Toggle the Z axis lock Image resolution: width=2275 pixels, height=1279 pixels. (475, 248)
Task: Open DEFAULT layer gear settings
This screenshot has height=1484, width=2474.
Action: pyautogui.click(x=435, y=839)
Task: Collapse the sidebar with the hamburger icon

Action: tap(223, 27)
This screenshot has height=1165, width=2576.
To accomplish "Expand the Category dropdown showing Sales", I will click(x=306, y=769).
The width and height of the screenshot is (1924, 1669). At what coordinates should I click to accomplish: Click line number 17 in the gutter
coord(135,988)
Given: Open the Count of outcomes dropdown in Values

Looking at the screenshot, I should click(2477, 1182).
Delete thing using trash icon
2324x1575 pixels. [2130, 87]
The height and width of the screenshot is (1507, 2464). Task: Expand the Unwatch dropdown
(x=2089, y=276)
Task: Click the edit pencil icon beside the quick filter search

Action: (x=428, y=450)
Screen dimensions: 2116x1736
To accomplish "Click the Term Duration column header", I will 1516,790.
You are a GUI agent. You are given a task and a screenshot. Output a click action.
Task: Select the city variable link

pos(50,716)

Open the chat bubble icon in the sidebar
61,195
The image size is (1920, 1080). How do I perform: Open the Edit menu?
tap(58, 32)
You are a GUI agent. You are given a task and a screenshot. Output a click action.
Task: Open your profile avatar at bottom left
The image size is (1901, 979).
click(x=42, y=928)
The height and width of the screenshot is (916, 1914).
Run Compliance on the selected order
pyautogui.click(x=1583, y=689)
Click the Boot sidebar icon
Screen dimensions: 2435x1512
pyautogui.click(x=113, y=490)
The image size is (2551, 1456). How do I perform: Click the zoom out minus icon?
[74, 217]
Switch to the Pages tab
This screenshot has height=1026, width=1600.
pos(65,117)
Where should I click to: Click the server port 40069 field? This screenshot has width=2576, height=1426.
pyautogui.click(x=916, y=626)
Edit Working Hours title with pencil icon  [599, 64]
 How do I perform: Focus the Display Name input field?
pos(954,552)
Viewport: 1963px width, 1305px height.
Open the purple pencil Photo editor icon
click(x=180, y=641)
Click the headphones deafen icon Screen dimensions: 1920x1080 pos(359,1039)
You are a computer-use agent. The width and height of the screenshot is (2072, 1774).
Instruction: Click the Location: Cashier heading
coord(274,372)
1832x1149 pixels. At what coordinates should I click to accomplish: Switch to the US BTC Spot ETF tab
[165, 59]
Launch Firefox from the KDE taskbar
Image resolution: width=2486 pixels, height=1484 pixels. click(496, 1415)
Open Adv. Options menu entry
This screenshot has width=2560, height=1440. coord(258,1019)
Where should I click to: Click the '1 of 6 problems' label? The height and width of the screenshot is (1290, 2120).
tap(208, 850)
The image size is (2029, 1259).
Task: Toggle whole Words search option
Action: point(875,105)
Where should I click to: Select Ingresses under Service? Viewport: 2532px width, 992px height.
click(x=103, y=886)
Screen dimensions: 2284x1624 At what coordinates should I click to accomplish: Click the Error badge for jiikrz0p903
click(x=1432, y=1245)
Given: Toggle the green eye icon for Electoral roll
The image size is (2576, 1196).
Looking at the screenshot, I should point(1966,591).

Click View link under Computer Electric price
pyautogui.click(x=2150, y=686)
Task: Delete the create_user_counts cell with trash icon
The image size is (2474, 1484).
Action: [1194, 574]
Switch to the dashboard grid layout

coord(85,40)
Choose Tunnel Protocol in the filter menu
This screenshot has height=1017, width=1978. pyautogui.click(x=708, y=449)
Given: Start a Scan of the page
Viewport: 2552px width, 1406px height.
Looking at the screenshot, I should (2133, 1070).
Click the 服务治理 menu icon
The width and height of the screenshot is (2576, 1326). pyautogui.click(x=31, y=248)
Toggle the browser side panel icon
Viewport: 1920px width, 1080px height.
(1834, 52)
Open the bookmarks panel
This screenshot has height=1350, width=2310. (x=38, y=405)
________
■ **Work to complete**
Restate all of the entries exactly, please.

■ **Response to the exercise**
Toggle the Z axis lock Image resolution: width=2275 pixels, height=1279 pixels. (475, 248)
Task: Open DEFAULT layer gear settings
This screenshot has height=1484, width=2474.
Action: pyautogui.click(x=435, y=839)
Task: Collapse the sidebar with the hamburger icon

Action: tap(223, 27)
This screenshot has height=1165, width=2576.
To accomplish "Expand the Category dropdown showing Sales", I will click(x=306, y=769).
The width and height of the screenshot is (1924, 1669). At what coordinates should I click to accomplish: Click line number 17 in the gutter
coord(135,988)
Given: Open the Count of outcomes dropdown in Values

Looking at the screenshot, I should click(2477, 1182).
Delete thing using trash icon
2324x1575 pixels. [2130, 87]
The height and width of the screenshot is (1507, 2464). Task: Expand the Unwatch dropdown
(x=2089, y=276)
Task: Click the edit pencil icon beside the quick filter search

Action: (x=428, y=450)
Screen dimensions: 2116x1736
To accomplish "Click the Term Duration column header", I will 1516,790.
You are a GUI agent. You are given a task and a screenshot. Output a click action.
Task: Select the city variable link

pos(50,716)

Open the chat bubble icon in the sidebar
61,195
The image size is (1920, 1080). How do I perform: Open the Edit menu?
tap(58, 32)
You are a GUI agent. You are given a task and a screenshot. Output a click action.
Task: Open your profile avatar at bottom left
The image size is (1901, 979).
click(x=42, y=928)
The height and width of the screenshot is (916, 1914).
Run Compliance on the selected order
pyautogui.click(x=1583, y=689)
Click the Boot sidebar icon
Screen dimensions: 2435x1512
pyautogui.click(x=113, y=490)
The image size is (2551, 1456). How do I perform: Click the zoom out minus icon?
[74, 217]
Switch to the Pages tab
This screenshot has height=1026, width=1600.
pos(65,117)
Where should I click to: Click the server port 40069 field? This screenshot has width=2576, height=1426.
pyautogui.click(x=916, y=626)
Edit Working Hours title with pencil icon  [599, 64]
 How do I perform: Focus the Display Name input field?
pos(954,552)
Viewport: 1963px width, 1305px height.
Open the purple pencil Photo editor icon
click(x=180, y=641)
Click the headphones deafen icon Screen dimensions: 1920x1080 pos(359,1039)
You are a computer-use agent. The width and height of the screenshot is (2072, 1774).
Instruction: Click the Location: Cashier heading
coord(274,372)
1832x1149 pixels. At what coordinates should I click to accomplish: Switch to the US BTC Spot ETF tab
[165, 59]
Launch Firefox from the KDE taskbar
Image resolution: width=2486 pixels, height=1484 pixels. click(496, 1415)
Open Adv. Options menu entry
This screenshot has width=2560, height=1440. coord(258,1019)
Where should I click to: Click the '1 of 6 problems' label? The height and width of the screenshot is (1290, 2120).
tap(208, 850)
The image size is (2029, 1259).
Task: Toggle whole Words search option
Action: point(875,105)
Where should I click to: Select Ingresses under Service? Viewport: 2532px width, 992px height.
click(x=103, y=886)
Screen dimensions: 2284x1624 At what coordinates should I click to accomplish: Click the Error badge for jiikrz0p903
click(x=1432, y=1245)
Given: Toggle the green eye icon for Electoral roll
The image size is (2576, 1196).
Looking at the screenshot, I should point(1966,591).

Click View link under Computer Electric price
pyautogui.click(x=2150, y=686)
Task: Delete the create_user_counts cell with trash icon
The image size is (2474, 1484).
Action: [1194, 574]
Switch to the dashboard grid layout

coord(85,40)
Choose Tunnel Protocol in the filter menu
This screenshot has height=1017, width=1978. pyautogui.click(x=708, y=449)
Given: Start a Scan of the page
Viewport: 2552px width, 1406px height.
Looking at the screenshot, I should (2133, 1070).
Click the 服务治理 menu icon
The width and height of the screenshot is (2576, 1326). pyautogui.click(x=31, y=248)
Toggle the browser side panel icon
Viewport: 1920px width, 1080px height.
(1834, 52)
Open the bookmarks panel
This screenshot has height=1350, width=2310. (x=38, y=405)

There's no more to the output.